Mali : la fuite désespérée d’Amadou Toumani Touré

Mis à jour le 1 décembre 2021 à 15:48
 


Amadou Toumani Toure lors d’une conférence de presse au palais présidentiel, en février 2010 © Eric Feferberg/Pool/REUTERS

 

« Sauve qui peut ! » 3/6. Lorsque Kati se soulève le 21 mars 2012, le président pense que la situation est sous contrôle. Quand il prend conscience de la gravité des évènements, il est trop tard, il doit fuir. Plusieurs fois ce jour-là, il manquera d’être tué.

Le président a fui. Sans voiture ni garde du corps, il a dévalé la colline en titubant et laissé derrière lui un palais aux murs criblés de balles. Amadou Toumani Touré (ATT), 63 ans, n’a plus l’endurance de la jeunesse. Son genou le fait souffrir. Il est contraint de marquer des temps d’arrêt.

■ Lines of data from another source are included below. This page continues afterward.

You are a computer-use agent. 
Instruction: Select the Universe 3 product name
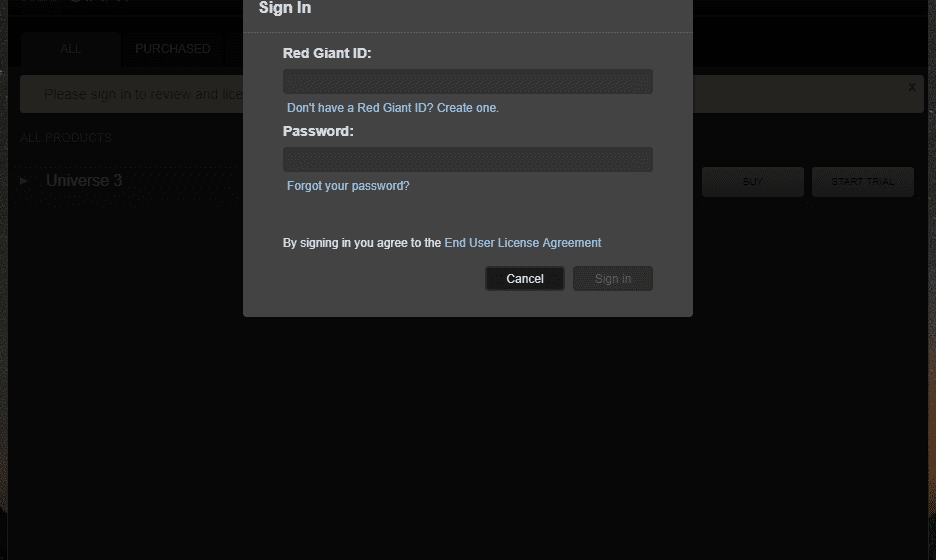point(84,180)
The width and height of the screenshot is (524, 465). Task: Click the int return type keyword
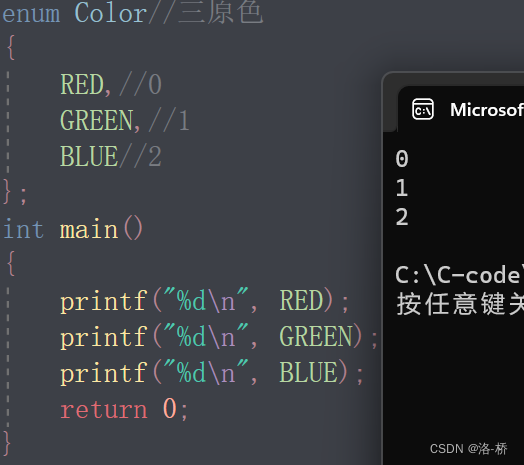[x=23, y=229]
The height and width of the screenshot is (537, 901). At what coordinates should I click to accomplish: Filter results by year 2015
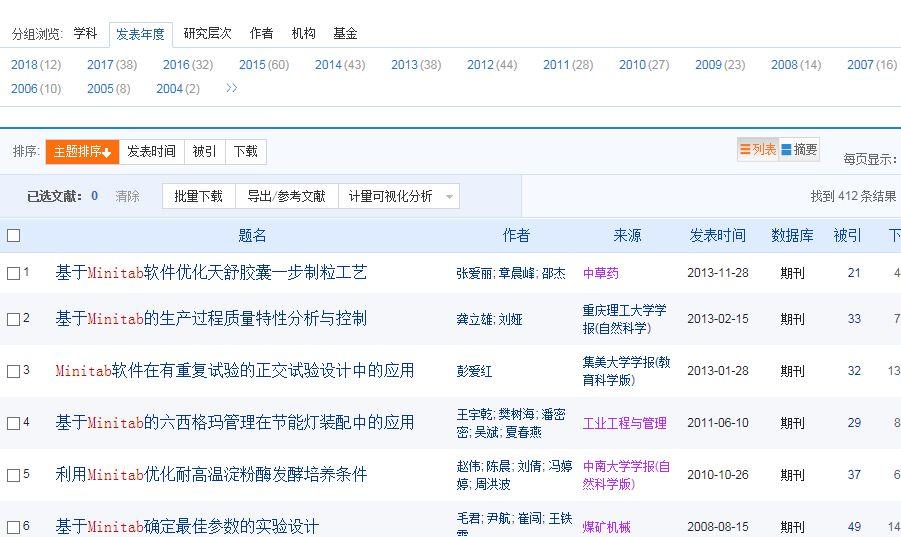click(263, 65)
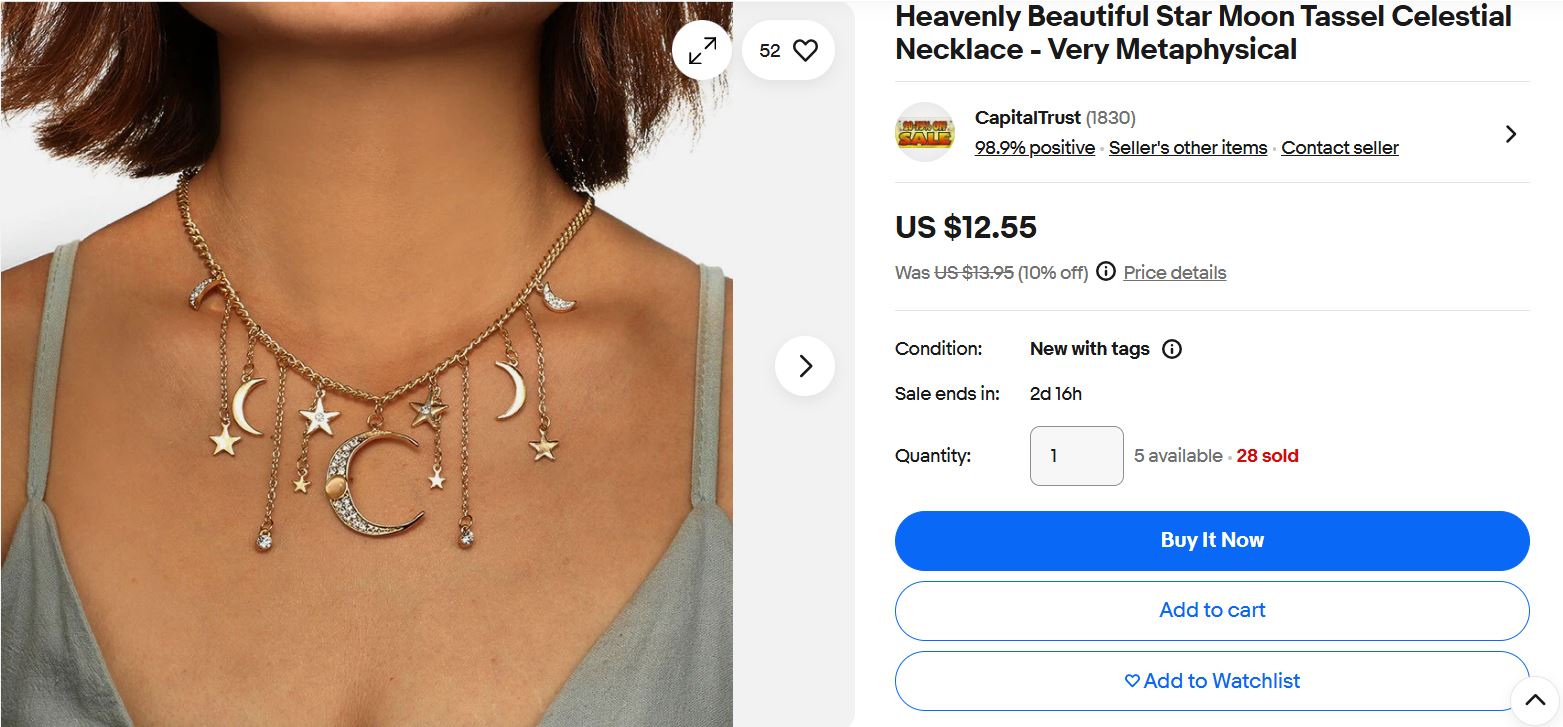Click the Quantity input field
Image resolution: width=1563 pixels, height=727 pixels.
tap(1076, 456)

Cette colline qu’il a si souvent parcourue à bord de ses 4X4 et limousines blindés paraît, en cette fin de journée, interminable. Mais il n’y a pas de temps à perdre, il faut se mettre à l’abri. Aux côtés du président, deux hommes, parmi les rares qui lui sont restés fidèles : son aide de camp, le colonel Alou Bagayoko, et le lieutenant-colonel Abidine Guindo, le commandant du 4ème régiment de parachutistes de Djicoroni. Sans eux, ATT ne serait pas parvenu à échapper aux mutins. Quand il faiblit, ils se relaient pour le soutenir. Il ne faut pas rester là. Nous sommes le 21 mars 2012 et le pouvoir est en train de s’effondrer.

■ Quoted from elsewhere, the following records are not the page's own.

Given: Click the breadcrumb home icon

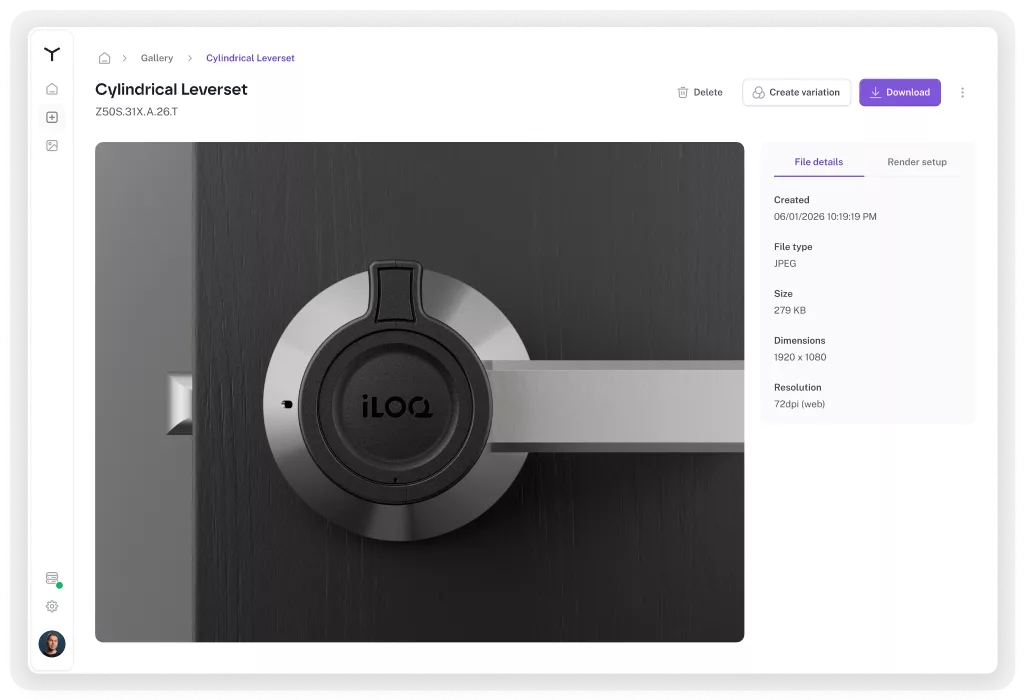Looking at the screenshot, I should coord(104,58).
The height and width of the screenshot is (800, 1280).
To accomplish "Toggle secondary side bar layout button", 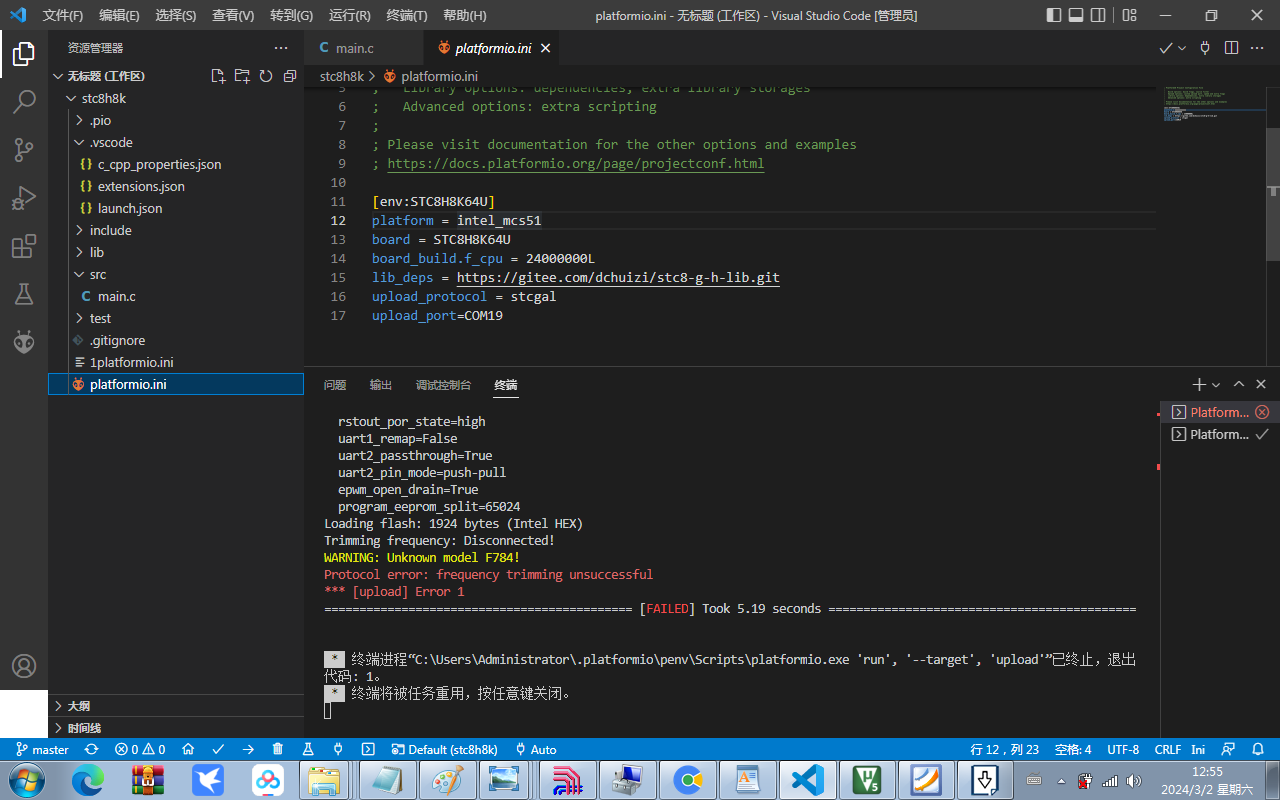I will tap(1098, 15).
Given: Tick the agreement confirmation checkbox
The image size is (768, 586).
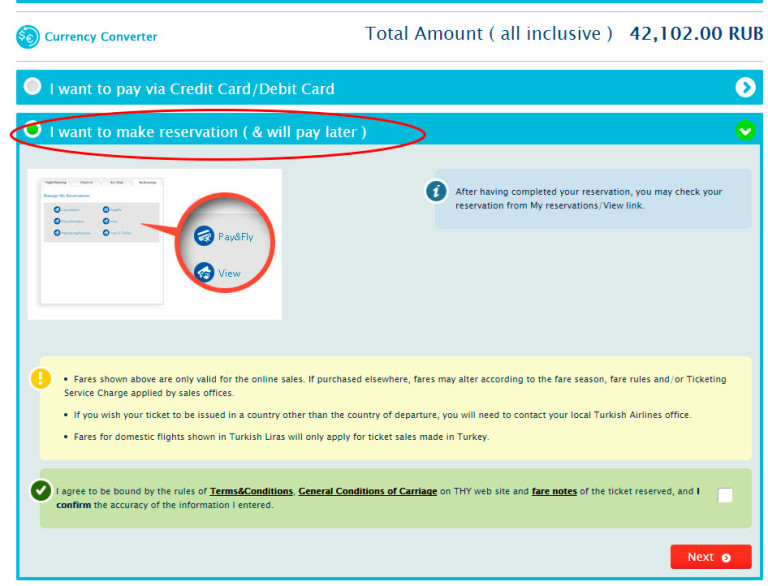Looking at the screenshot, I should [x=725, y=495].
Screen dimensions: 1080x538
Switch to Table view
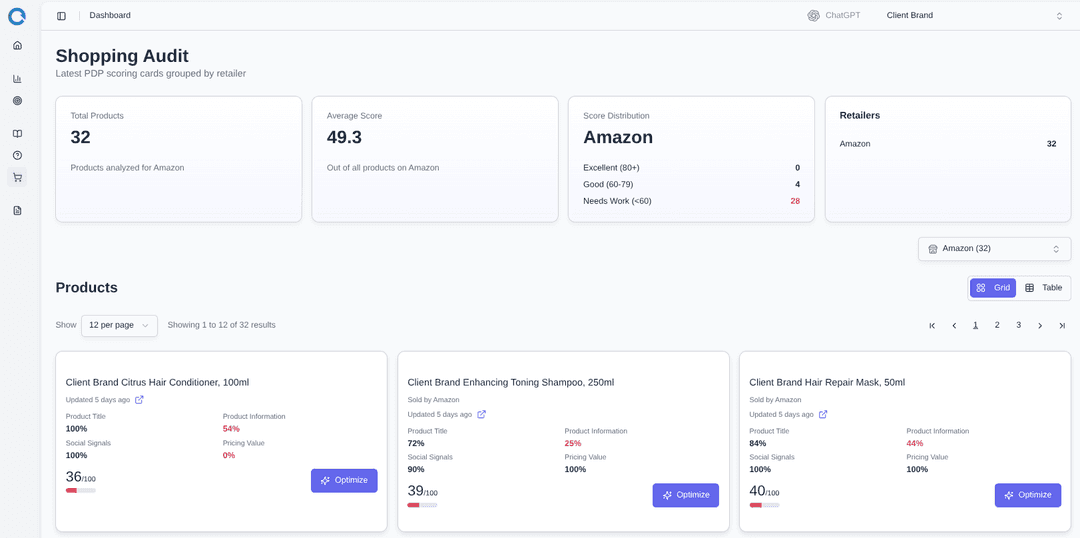point(1043,288)
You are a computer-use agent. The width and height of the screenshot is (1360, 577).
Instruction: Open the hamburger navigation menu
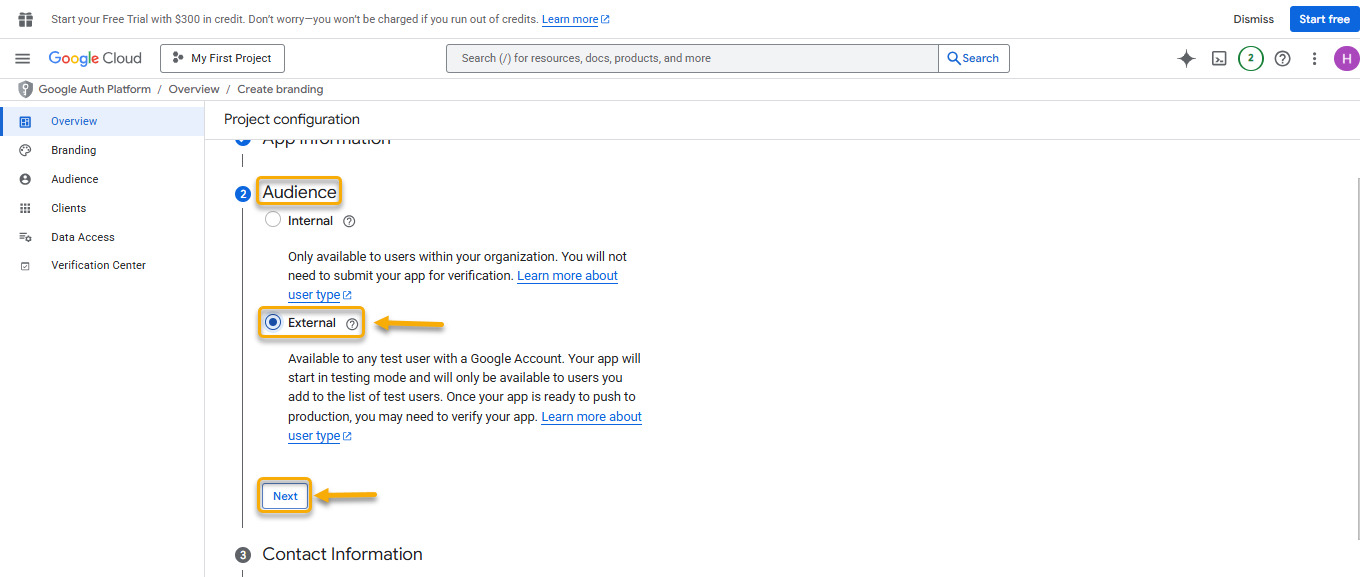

« Quelqu’un leur donne ma position ! »

Quelques heures plus tôt, ATT croyait encore avoir le contrôle de la situation. Mais vers 15h30, il a été surpris par les tirs qui ont retenti autour de la présidence. Les mutins étaient au pied de la colline de Koulouba. Ils ont bloqué la rue principale, celle qui mène au palais, et, à coup de mitrailleuse et de lance-roquettes, ils ont ouvert le feu en direction du palais. Le deuxième étage de l’aile gauche du bâtiment, là où se trouve le bureau du chef de l’État, essuie des tirs nourris. Pour échapper aux rafales et rejoindre le bâtiment 42, situé derrière la présidence, ATT a couru à toute vitesse. Est-ce à cet instant qu’il prend conscience de la gravité des évènements ?

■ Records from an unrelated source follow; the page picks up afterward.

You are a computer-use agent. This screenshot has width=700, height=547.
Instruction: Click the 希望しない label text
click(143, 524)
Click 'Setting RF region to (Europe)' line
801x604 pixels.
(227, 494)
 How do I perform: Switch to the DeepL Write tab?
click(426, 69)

LA MITRAILLEUSE ARROSE LE BÂTIMENT OÙ IL S’EST RÉFUGIÉ. ATT EN EST CONVAINCU, IL A ÉTÉ TRAHI

Les mutins venus du camp militaire de Kati ne lui laissent aucun répit. « Ta-ta-ta-ta ! » Les tirs reprennent, la mitrailleuse arrose maintenant le bâtiment où il s’est réfugié. ATT en est convaincu, il a été trahi. « Quelqu’un leur donne ma position », lance-t-il à la poignée d’hommes qui l’accompagne. Autour de lui, l’étau se resserre. Il ne le sait pas encore, mais des officiers qui le connaissent très bien ont rallié les putschistes et celui qui se posera comme leur chef, Amadou Haya Sanogo.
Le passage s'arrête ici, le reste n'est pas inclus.